Emerging Tech PrototypingAPI Development

Testing the Functional Limits of Cloud-Based NLP Services

With the rise of intelligent assistants both on dedicated devices (e.g. Alexa, Google Home) and embedded on mobile devices (e.g. Siri, Google Assistant), natural language processing (NLP) has become a critical component of user interfaces. This trend has spread to mobile apps, with notable examples like CapitalOne’s Eno, which is embedded directly in their standard offering. While the need for NLP has proliferated, the machine learning expertise required to properly design and implement these systems has not. To address this problem, companies such as Microsoft, Google, Amazon, and others have provided what we’ll term cloud-based NLP services – systems designed to help development teams swiftly develop a voice interface without deep NLP expertise.

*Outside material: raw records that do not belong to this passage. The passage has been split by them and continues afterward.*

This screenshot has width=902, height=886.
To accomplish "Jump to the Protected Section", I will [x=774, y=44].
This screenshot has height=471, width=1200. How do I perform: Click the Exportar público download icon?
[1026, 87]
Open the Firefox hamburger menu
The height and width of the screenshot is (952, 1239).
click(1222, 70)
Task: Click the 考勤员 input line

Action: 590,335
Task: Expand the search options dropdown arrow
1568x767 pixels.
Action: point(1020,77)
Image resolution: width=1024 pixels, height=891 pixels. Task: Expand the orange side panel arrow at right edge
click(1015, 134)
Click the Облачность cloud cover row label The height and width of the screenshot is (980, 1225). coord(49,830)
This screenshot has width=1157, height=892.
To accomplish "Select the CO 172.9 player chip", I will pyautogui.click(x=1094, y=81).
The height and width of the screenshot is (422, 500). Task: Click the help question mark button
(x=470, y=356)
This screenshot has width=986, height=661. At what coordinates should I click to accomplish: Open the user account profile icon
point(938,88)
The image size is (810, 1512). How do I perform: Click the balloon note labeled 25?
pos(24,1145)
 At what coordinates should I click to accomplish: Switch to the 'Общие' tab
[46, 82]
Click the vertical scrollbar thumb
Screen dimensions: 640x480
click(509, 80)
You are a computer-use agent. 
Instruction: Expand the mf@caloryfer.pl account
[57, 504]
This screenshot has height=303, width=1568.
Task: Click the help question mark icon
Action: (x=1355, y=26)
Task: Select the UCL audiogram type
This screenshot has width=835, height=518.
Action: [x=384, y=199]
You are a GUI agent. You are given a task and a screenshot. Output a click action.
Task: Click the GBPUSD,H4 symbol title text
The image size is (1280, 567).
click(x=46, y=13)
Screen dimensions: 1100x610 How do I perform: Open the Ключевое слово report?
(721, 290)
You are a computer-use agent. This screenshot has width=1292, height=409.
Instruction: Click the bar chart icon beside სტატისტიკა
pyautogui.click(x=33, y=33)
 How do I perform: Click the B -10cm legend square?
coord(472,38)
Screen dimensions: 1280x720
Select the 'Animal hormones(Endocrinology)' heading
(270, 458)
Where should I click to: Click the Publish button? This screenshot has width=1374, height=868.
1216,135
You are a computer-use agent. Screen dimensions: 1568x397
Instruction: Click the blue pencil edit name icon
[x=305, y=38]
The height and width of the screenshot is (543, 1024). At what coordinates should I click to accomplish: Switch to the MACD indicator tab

These systems act as a keystone in NLP pipelines, allowing application developers to bucket the wide world of potential user utterances into intent categories that can each be treated identically. Intents are developer-defined categories (e.g. “Book A Movie”, “Ask For Movie Info”) that capture different supported actions that a user might try to accomplish. They also extract entities, or sets of recognized nouns that serve as parameters for such a request. Thus in attempting to book a movie, one will often refer to the movie title, the desired time, and so on (all considered entities).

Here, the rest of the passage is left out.